Je recommande de réserver un créneau hebdomadaire de feedback personnalisé. Cela maintient l’apprenant actif et motivé.
4.2 Animer une classe virtuelle : les règles d’or
Une classe virtuelle n’est pas une simple visioconférence. Elle exige une préparation rigoureuse. Limitez la durée à une heure ou une heure trente maximum. Alternez les phases d’exposé, de question, de sondage, de travail en sous-groupes.
Les outils comme Zoom ou Teams permettent de créer des salles virtuelles pour des ateliers en petits groupes. C’est très efficace pour travailler le savoir-être. L’animation doit être dynamique, avec des consignes claires et des retours structurés.
5. Après le lancement : intégrer, accompagner, mesurer
Une formation digitale ne se termine pas avec la publication en ligne. C’est encore moins un simple transfert sur un LMS. Le succès dépend de la phase qui suit le lancement.
5.1 Choisir son LMS et déployer en douceur
Le choix du LMS, ou Learning Management System, est structurant. Les outils du marché vont de Moodle, gratuit et open source mais peu intuitif, à des solutions commerciales comme Teachizy, Rise Up ou 360Learning. Prenez en compte la taille de votre structure, le nombre de participants, vos besoins de reporting.
Avant un déploiement complet, je vous conseille de tester le parcours avec un petit groupe de volontaires. Recueillez leurs retours, corrigez les bugs, ajustez les consignes. Impliquer les apprenants dans la conception de la formation digitale augmente fortement leur motivation.
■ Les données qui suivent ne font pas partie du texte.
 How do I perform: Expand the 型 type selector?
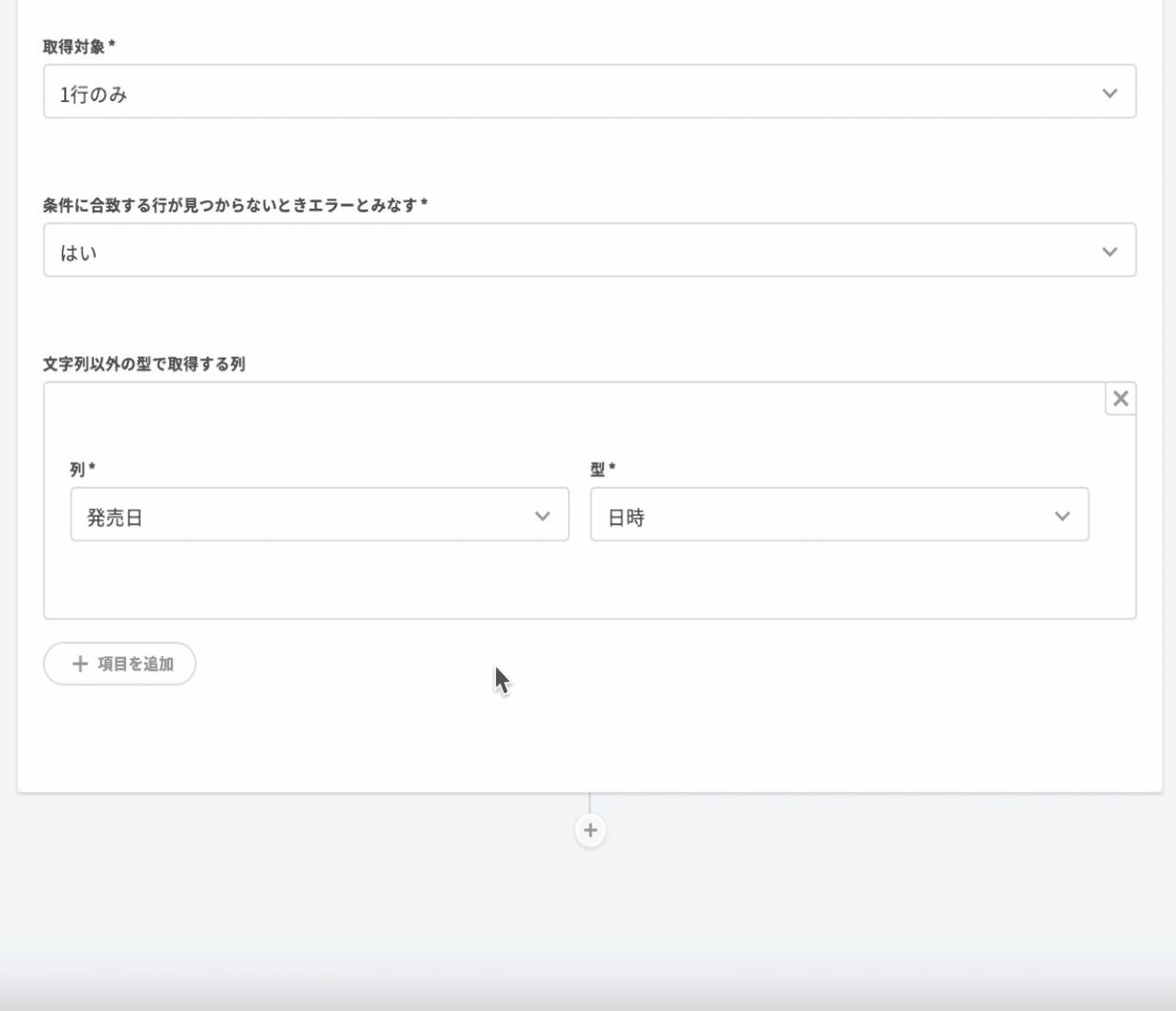point(838,515)
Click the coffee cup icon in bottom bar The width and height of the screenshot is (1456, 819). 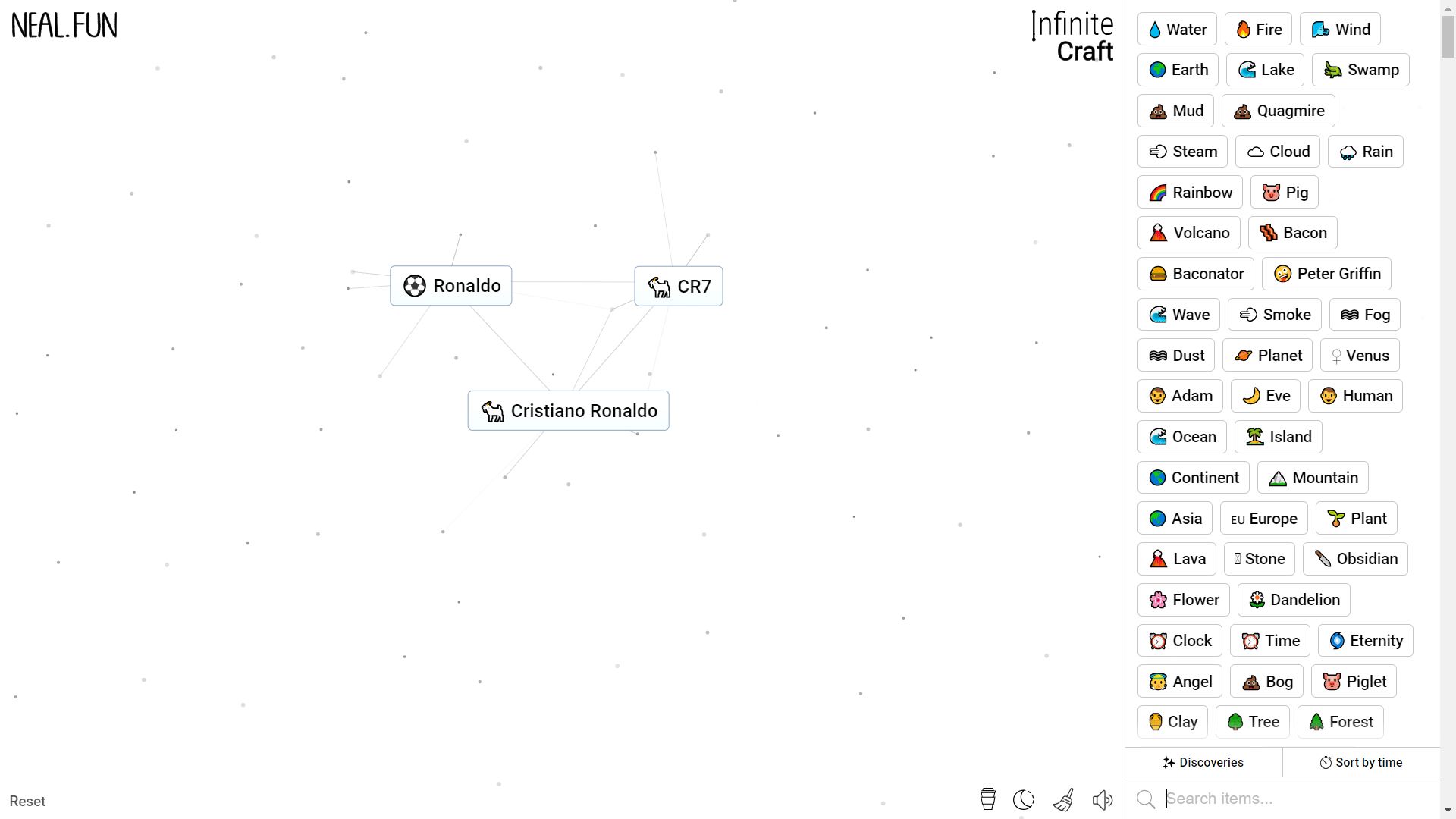coord(987,800)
6. Budget, délais et passage à l’action : trois scénarios réalistes
Combien coûte la digitalisation d’une formation existante ? La réponse dépend des modalités choisies. Voici trois scénarios concrets, basés sur des projets récents que j’ai accompagnés.
| Scénario | Format | Budget indicatif | Délai |
|---|---|---|---|
| Express | Modules asynchrones avec vidéos simples, quiz, supports retravaillés | 2 000 € à 5 000 € | 2 à 3 semaines |
| Blended | Modules asynchrones + classes virtuelles + ateliers en présentiel | 8 000 € à 15 000 € | 6 à 8 semaines |
| Premium | Production vidéo professionnelle, tutorat renforcé, parcours certifiant | 20 000 € et plus | 2 à 4 mois |
Le scénario express vous permet de démarrer rapidement, avec des outils simples. Le scénario blended est celui que je recommande le plus souvent. Le digital ne remplace pas tout le présentiel : il le renforce. Un séminaire de clôture, un atelier pratique, un hackathon donnent du sens et de la cohérence au parcours.
Pour passer à l’action, suivez cette checklist simple en dix étapes : fixez vos objectifs pédagogiques, identifiez vos contenus réutilisables, classez-les par type, choisissez vos formats, créez vos modules courts, intégrez des activités interactives, prévoyez des classes virtuelles, définissez le rôle du formateur, choisissez votre LMS, testez avec un groupe pilote.
Ne cherchez pas la perfection. Lancez-vous avec un périmètre limité. La digitalisation d’une formation présentielle existante se fait par itérations. Chaque version améliore la précédente, avec l’expérience et les retours des participants.